When Ray Kovac was 6, his father died and left him two accordions.

Kovac said he "messed around a little bit," but was discouraged by his inability to master the "button box," an accordion with button keys on both sides.  His father, the late John Kovac, was so proficient on the button box in the 1930s that he was inducted into the Cleveland Polka Hall of Fame posthumously.

It wasn't until more than 30 years after inheriting his dad's button boxes that something finally clicked between Ray Kovac and the instrument.

"I was in my 40s, and I would watch Polka Varieties on Sundays, and I would see these kids playing the button box with no problem, and I thought, 'I can do that,'" Kovac said.  "Then, I just  started playing.  It was the first time, it just...happened."

Now, more than 26 years later, the accordion sounds of Kovac and his friend and button box partner, Al Romain, appear on Del Sinchak Band recording "Let the Sunshine In," nominated for a Grammy Award for Polka album of the year.

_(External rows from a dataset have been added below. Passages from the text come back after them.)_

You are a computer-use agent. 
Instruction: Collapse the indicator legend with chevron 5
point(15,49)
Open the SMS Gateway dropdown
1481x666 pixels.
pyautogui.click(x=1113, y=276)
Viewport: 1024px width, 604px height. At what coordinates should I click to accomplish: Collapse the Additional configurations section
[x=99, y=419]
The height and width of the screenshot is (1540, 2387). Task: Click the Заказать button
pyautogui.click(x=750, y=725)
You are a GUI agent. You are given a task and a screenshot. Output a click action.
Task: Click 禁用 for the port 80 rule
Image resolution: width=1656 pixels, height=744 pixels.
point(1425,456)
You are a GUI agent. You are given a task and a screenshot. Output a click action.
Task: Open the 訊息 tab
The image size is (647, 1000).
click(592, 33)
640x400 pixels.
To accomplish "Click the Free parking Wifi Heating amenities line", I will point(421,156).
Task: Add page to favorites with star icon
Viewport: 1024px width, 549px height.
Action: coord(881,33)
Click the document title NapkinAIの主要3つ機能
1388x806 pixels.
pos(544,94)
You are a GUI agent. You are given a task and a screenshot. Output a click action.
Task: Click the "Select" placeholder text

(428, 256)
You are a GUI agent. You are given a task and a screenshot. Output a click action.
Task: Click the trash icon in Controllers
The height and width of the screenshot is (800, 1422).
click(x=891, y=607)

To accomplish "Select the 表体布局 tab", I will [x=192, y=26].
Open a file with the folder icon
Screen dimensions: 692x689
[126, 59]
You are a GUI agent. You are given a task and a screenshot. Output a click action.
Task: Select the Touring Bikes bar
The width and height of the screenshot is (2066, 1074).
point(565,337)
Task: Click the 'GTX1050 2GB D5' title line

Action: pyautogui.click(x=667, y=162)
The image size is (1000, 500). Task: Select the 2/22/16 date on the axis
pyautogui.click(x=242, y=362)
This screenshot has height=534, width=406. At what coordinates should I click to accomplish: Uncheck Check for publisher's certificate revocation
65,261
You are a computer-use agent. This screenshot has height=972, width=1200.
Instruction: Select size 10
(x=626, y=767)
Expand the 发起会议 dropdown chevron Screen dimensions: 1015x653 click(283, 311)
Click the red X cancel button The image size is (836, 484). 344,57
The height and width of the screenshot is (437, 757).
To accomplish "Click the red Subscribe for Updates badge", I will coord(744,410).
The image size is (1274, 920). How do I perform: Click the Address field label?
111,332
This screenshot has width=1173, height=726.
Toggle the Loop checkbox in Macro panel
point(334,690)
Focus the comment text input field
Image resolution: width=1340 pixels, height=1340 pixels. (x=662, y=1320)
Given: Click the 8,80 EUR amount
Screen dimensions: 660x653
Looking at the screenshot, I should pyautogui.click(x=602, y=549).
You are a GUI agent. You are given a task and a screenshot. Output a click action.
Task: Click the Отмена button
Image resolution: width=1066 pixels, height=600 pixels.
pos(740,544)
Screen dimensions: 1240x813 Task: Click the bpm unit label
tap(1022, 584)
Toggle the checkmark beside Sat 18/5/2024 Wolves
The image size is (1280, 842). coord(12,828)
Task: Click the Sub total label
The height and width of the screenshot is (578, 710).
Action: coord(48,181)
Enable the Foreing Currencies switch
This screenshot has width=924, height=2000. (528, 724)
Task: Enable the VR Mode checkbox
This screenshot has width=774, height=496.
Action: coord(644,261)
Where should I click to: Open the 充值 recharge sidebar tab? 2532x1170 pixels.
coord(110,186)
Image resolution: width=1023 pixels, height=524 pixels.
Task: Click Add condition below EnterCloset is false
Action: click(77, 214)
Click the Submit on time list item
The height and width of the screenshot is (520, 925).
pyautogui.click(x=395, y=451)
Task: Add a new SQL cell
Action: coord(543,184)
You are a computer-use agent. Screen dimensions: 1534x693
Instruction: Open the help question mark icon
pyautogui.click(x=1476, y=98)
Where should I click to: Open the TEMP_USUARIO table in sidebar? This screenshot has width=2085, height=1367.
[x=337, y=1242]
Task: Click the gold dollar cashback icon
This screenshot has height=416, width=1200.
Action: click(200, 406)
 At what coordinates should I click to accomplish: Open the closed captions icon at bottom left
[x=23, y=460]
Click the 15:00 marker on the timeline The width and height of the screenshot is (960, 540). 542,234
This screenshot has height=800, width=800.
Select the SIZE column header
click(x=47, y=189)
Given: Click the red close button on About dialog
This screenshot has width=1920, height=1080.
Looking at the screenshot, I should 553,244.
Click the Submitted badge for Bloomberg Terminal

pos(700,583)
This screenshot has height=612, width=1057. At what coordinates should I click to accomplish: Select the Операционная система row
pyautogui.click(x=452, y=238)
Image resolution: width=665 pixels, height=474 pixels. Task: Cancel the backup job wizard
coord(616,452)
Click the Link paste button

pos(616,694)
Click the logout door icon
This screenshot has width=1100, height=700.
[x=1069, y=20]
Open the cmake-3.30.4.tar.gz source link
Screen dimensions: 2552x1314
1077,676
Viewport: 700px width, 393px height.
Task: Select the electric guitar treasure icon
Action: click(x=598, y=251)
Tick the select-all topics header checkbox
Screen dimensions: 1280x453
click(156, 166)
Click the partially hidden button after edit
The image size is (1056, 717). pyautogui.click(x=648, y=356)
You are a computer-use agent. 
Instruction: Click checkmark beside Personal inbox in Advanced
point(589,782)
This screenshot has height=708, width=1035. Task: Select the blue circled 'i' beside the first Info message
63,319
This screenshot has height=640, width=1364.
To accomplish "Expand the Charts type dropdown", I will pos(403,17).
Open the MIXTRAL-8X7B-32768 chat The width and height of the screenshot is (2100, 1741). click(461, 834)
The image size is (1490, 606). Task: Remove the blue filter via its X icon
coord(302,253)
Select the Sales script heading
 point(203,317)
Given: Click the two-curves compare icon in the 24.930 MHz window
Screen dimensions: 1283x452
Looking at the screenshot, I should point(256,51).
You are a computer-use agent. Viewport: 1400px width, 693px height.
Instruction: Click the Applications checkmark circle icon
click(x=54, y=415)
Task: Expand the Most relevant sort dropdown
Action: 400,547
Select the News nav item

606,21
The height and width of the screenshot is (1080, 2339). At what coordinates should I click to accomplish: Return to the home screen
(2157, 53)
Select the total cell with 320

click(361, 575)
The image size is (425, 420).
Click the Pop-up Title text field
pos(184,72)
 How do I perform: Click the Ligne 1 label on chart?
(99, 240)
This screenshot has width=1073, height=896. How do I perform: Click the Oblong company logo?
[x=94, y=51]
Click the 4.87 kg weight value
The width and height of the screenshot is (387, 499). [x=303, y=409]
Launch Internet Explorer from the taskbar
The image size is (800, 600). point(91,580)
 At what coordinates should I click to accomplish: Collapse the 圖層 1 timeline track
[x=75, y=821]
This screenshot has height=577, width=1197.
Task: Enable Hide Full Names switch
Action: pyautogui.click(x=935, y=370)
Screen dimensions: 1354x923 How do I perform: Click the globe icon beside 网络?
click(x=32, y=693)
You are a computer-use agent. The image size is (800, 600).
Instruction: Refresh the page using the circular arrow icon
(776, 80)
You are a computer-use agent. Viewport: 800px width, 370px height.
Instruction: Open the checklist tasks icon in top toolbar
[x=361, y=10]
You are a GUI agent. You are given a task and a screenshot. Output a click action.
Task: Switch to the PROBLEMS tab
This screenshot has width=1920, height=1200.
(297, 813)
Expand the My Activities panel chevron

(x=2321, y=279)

Both Lordstown residents brought their button box accordions to the Tribune Chronicle recently and explained how difficult it is to achieve the right sound with this type of accordion.  As opposed to the traditional keyboard variety of accordion, the buttons make one sound when pushed in and another when released.

Kovac lifted his accordion out of its box, and before it makes a sound, what is immediately striking is how beautiful it is.

Made by Cleveland resident Anton Mervar in the 1920s, Kovac's instrument is jade green, with elaborately detailed paintings of angels and flowers in various shades of green and blue.

And it's heavy.  Wearing the piece over the shoulder for about 30 seconds is enough to make one's shoulder ache.

"Yeah, it hurts after a while," Kovac said.

Negotiating the hulking instrument while pressing it in and out to generate the wind that makes the sound -- all the while pushing the buttons -- takes coordination.

There are four rows of buttons on the right side of the instrument that make the melody sound.  Each of the four rows represents a certain key.  Because there are only four rows, each accordion only has four keys.

"So if someone wants to sing in A flat, I have to use another button box," Kovac, whose accordion has notes G, C, B, and B flat.

Two rows of buttons on the left side play the bass sound.

Romain said he started on the keyboard or "piano accordion" when he was just 7 or 8.  His Polish uncles on his mother's side of the family, inspired his interest.  Despite the Polish roots of the keyboard accordion, Romain said he's always preferred the Slovenian sounds of the button box.

Kovac and Romain started playing their button boxes together in the 1970s, "Strolling" at Octoberfests and polka masses and playing at weddings.

The pair play less and less at weddings, though, something both attributed to a greater use of disc jockeys.

They met in 1976, after Kovac's son came home from school to say a classmate's father (Romain) also played the button box.

"Al knows music more than I do," Kovac said.

Bother said their children had a proclivity toward rock music.

The Grammy Awards, which Kovac plans to attend, will be televised.

Even if they don't win, the musicians say they are heartened by having played on one of the only five Polka albums to be nominated.

"Just to be nominated is an honor -- a thrill," Romain said.

"Even if we don't win, we know we've achieved something," Kovac said.